2. Das Gericht kann hier im Ergebnis offenlassen, ob die Zinsschranke verfassungswidrig ist, denn es ist – wenn überhaupt – mit einer Weitergeltungsanordnung zu rechnen. Zunächst sprechen die besseren Gründe für die Verfassungsmäßigkeit der Regelung (vgl. statt vieler Loewens in Blümich, § 8a KStG Rn. 8; Ismer, FR 2014, 777, 784; Schober in Bott/Walter, § 8a KStG Rn. 155 ff.). Gegen die Erkennung einer Verfassungswidrigkeit spricht nach Ansicht des Gerichts die spätere „Unterfütterung“ des nationalen Rechts durch Art. 4 ATAD (Dorenkamp, FS 100 Jahre Steuerrechtsprechung in Deutschland 1918-2018, 1349, 1364 will nicht der Frage nachgehen, ob sich der Bundesfinanzminister über aktive Mitwirkung im Rat durch die Verabschiedung der ATAD der Grundrechtsprüfung durch das BVerfG „entledigt“ hat). In der Literatur wird deshalb zutreffend vertreten, dass das BVerfG sich nicht in die Gefahr begeben wird, in Gegensatz zu einer späteren (abweichenden) Beurteilung durch den EuGH zu setzen (Mitschke, FR 2016, 412, 415, Valta/Gerbracht, StuW 2019, 118, 122 und Jabrayil, IStR 2019, 321, 326). Dies betrifft auch Zeiträume vor der verpflichtenden Umsetzung in nationales Recht, die zeitlich nach dem Inkrafttreten der ATAD (12.7.2016) liegen; mithin auch das Streitjahr. Die ATAD entwickelte ab dem Inkrafttreten (12.7.2016) eine sog. Vorwirkung, nach der die Mitgliedstaaten während der Umsetzungsfrist einer Richtlinie den Erlass nationaler Vorschriften zu unterlassen haben, die geeignet sind, das Richtlinienziel ernstlich in Frage zu stellen und die spätere Verwirklichung dieses Ziels zu verhindern (EuGH v. 18.12.1997, C-129/96, EuZW 1998, 167). Dies betrifft nach Auffassung des Gerichts gerade die Zinsschrankenregelung der ATAD, die maßgeblich der ursprünglich deutschen Zinsschranke entlehnt ist (vgl. zum BEPS Action Point 4 im Bericht vom 05. Oktober 2015 bei Staats, IStR 2016, 135) und die zum Vorschlag in Art. 4 ATAD mündete.

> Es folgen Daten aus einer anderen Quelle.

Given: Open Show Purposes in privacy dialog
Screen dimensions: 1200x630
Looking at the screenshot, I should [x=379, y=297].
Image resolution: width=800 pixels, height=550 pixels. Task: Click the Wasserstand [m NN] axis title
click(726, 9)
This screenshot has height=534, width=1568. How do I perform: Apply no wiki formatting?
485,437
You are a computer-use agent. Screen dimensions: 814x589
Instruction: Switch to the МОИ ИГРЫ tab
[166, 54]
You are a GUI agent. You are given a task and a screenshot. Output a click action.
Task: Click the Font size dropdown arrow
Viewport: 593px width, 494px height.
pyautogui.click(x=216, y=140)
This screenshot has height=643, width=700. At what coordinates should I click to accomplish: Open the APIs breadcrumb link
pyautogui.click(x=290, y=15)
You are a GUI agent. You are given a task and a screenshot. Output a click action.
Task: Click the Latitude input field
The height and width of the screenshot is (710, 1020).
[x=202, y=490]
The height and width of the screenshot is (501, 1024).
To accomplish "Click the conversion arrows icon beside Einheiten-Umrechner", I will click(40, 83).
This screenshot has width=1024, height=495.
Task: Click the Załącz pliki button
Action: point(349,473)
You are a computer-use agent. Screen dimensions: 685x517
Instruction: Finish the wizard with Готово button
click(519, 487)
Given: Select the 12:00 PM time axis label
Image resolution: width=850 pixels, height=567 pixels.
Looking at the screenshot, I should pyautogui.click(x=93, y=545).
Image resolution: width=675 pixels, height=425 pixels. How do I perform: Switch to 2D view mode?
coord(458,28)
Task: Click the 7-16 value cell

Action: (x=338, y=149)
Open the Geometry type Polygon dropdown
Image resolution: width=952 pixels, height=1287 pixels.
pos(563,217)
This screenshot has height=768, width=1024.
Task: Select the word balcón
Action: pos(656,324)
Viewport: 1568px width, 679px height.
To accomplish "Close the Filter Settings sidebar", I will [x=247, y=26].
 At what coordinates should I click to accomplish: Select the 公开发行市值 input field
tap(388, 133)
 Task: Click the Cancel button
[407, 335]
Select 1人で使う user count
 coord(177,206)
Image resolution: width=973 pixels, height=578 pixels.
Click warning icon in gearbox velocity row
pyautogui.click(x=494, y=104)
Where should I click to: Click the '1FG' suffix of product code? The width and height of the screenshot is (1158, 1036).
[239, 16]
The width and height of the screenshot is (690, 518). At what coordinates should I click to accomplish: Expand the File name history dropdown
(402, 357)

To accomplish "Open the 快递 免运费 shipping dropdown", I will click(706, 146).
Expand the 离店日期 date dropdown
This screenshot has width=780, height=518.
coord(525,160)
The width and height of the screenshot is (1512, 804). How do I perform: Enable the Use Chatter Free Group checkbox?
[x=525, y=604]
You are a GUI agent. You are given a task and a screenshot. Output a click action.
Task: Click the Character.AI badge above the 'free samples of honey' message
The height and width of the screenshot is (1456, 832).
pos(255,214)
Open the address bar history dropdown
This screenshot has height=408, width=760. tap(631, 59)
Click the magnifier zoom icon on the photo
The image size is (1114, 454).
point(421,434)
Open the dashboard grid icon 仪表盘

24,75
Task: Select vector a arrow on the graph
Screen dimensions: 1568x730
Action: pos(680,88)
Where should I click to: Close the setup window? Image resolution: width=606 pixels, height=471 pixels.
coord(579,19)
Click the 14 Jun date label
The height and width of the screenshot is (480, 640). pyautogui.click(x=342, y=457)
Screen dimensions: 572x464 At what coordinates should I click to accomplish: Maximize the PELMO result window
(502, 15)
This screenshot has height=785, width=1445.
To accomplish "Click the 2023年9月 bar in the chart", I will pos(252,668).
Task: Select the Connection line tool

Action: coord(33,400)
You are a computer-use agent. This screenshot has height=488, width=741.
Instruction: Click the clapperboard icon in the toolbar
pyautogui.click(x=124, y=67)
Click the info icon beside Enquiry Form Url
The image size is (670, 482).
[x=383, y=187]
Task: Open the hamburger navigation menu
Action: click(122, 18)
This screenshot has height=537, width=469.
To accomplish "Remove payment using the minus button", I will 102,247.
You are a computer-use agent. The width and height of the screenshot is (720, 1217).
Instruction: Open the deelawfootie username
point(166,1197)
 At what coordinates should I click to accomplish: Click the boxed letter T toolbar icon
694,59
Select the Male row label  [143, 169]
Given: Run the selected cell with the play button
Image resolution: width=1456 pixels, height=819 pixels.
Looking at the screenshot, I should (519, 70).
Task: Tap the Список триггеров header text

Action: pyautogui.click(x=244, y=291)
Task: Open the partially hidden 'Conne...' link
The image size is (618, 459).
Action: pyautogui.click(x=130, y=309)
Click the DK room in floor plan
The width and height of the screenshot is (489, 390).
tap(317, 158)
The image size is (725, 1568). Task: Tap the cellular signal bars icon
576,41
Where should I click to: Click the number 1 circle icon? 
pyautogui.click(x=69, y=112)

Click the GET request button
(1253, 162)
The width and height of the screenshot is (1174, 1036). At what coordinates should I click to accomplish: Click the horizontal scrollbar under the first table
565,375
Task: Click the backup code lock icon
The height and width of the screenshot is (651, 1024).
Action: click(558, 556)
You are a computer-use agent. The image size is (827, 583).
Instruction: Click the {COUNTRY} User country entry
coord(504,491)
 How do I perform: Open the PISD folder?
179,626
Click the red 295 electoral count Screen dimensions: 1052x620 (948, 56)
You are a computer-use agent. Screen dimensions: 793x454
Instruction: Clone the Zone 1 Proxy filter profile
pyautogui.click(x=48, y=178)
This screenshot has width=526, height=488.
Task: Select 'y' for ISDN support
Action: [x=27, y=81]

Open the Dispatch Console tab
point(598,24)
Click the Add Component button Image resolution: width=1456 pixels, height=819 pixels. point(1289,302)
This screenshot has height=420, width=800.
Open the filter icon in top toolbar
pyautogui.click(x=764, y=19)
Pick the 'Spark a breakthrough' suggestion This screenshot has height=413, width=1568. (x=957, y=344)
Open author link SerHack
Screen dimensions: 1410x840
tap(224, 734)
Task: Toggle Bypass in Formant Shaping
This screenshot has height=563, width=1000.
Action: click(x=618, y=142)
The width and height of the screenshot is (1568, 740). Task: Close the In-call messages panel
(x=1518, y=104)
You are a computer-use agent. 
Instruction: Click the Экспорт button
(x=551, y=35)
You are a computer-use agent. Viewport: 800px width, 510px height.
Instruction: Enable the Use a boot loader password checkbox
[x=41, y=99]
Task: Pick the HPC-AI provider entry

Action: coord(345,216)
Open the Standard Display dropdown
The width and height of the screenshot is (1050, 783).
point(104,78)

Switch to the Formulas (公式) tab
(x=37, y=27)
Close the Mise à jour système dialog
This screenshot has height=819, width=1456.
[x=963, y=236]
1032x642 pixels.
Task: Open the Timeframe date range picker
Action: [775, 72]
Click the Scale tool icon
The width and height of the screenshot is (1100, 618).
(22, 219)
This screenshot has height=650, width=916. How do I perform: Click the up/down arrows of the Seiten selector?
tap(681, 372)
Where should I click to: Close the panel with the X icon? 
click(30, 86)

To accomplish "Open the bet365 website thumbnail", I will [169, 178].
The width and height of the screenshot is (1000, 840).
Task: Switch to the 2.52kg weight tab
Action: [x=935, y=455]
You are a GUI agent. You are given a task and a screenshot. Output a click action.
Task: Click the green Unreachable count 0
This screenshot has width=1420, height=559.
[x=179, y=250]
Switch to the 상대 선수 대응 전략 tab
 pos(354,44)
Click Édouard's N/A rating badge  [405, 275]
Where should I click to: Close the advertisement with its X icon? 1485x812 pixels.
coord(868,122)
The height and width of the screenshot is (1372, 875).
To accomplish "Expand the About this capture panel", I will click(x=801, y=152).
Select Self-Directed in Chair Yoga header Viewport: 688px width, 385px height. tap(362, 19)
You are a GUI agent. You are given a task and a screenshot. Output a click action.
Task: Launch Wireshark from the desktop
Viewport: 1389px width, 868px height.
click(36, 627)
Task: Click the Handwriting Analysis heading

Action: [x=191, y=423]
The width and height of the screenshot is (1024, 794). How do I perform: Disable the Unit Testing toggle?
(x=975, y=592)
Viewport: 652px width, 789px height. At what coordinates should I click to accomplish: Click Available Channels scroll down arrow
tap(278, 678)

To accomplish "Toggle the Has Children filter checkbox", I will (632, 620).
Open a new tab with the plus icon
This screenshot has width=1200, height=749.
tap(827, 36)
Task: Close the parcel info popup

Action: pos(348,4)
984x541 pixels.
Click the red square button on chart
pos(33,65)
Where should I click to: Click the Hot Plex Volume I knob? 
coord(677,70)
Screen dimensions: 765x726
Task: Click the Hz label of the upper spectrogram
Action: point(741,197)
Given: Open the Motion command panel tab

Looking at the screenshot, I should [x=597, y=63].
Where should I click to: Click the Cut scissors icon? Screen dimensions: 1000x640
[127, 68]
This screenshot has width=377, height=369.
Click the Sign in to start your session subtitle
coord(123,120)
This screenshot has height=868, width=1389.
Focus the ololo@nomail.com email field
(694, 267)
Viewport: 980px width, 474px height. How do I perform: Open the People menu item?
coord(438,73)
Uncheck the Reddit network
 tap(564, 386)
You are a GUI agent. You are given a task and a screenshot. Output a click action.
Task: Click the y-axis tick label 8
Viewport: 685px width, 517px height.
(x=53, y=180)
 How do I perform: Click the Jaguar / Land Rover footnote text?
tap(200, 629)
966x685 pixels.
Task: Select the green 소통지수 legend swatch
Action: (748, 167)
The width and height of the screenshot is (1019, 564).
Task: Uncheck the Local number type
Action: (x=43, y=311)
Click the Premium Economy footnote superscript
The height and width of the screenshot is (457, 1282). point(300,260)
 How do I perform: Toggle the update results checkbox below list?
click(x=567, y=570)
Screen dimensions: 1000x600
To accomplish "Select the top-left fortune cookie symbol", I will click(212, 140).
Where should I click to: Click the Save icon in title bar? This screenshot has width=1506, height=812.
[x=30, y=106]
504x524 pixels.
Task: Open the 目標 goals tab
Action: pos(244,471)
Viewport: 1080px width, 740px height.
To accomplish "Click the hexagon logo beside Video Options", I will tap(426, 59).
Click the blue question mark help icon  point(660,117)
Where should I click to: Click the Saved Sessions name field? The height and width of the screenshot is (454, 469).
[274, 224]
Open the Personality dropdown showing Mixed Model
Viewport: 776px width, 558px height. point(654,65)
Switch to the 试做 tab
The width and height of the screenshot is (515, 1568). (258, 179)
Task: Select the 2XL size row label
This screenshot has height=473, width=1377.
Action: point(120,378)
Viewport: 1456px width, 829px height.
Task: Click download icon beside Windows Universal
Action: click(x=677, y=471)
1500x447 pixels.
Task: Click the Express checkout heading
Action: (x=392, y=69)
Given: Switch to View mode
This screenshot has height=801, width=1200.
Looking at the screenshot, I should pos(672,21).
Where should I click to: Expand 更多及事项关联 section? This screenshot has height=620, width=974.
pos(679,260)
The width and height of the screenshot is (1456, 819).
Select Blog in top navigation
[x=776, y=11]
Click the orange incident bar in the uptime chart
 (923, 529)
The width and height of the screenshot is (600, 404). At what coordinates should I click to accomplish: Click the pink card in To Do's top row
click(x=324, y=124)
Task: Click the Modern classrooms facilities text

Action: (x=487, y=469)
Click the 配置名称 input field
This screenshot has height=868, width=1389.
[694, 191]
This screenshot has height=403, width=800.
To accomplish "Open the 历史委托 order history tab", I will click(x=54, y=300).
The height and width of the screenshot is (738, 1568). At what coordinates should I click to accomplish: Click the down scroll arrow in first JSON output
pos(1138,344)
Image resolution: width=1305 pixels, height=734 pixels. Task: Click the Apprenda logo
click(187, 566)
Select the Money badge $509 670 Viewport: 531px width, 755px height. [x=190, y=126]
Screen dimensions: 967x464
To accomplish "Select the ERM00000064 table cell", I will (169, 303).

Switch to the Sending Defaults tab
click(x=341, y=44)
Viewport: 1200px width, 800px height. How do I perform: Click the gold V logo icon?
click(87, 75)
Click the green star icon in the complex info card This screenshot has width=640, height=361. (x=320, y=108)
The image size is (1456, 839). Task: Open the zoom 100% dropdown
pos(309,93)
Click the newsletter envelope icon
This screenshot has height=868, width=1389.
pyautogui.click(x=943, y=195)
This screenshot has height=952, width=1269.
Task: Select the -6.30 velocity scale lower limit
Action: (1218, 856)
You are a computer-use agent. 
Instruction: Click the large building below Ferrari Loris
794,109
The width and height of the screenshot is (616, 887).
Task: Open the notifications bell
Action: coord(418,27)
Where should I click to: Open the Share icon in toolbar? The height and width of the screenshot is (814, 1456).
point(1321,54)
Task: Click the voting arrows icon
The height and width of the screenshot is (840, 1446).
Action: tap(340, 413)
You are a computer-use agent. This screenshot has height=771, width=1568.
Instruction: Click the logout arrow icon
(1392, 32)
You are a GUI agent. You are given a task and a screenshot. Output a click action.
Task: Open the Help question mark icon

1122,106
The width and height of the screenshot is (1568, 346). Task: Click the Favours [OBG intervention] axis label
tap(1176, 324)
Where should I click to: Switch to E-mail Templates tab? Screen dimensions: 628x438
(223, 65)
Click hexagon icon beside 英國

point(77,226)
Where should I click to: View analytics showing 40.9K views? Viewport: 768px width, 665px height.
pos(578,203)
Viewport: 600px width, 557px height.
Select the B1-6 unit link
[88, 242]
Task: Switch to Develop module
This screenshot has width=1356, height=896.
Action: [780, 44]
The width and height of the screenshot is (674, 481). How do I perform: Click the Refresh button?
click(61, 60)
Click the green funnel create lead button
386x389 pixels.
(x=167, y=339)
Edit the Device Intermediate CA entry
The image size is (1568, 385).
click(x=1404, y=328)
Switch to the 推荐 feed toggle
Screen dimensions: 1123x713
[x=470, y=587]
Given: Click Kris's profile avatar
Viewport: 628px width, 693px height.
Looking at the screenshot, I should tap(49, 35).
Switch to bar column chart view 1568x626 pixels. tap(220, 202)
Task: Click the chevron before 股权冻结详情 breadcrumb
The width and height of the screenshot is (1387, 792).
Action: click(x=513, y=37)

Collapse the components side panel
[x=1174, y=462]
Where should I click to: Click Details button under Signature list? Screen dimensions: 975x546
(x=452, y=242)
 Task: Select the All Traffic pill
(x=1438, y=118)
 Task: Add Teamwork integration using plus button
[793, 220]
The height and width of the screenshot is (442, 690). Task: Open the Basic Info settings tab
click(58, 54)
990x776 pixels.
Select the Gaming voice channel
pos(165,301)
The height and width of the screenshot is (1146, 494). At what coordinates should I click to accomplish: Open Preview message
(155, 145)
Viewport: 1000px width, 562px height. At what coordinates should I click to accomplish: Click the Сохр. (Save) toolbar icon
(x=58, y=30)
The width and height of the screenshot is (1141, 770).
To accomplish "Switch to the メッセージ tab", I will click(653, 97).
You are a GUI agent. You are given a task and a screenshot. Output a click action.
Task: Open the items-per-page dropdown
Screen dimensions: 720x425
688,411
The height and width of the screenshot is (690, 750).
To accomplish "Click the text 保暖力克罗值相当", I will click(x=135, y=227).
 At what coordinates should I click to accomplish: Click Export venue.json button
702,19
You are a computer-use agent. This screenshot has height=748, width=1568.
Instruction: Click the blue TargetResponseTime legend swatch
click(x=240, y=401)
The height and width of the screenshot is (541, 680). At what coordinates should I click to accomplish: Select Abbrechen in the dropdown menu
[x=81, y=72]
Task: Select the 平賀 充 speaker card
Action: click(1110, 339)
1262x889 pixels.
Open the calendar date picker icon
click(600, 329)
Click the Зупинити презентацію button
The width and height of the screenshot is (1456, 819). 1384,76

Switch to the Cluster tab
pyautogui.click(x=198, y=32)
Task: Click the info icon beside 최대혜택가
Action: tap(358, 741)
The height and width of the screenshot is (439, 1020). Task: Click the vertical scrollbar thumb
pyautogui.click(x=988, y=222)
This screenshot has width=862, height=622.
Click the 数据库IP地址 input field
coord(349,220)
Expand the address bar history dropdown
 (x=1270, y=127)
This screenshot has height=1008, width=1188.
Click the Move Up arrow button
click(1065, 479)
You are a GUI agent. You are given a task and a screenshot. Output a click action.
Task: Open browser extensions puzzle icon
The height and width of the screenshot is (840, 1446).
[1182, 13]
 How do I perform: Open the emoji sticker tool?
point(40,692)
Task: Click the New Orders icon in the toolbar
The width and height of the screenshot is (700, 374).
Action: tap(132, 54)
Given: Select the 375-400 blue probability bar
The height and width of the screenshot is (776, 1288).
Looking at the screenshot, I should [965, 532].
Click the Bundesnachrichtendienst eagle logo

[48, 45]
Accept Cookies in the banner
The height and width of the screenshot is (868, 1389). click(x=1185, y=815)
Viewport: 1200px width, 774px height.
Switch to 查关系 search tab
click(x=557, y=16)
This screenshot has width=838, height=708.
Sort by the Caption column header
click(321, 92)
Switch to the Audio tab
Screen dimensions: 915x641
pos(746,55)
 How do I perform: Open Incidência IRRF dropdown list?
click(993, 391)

IV. Die Kostenscheidung folgt aus § 135 Abs. 1 FGO. Das Gericht hat die Revision nach § 115 Abs. 2 Nr. 1 FGO zugelassen, da die streitgegenständliche Rechtsfrage gerichtlich bisher nicht geklärt ist, von ihrer Beantwortung aber insbesondere bei Holdinggesellschaften erhebliche steuerliche Folgen abhängen.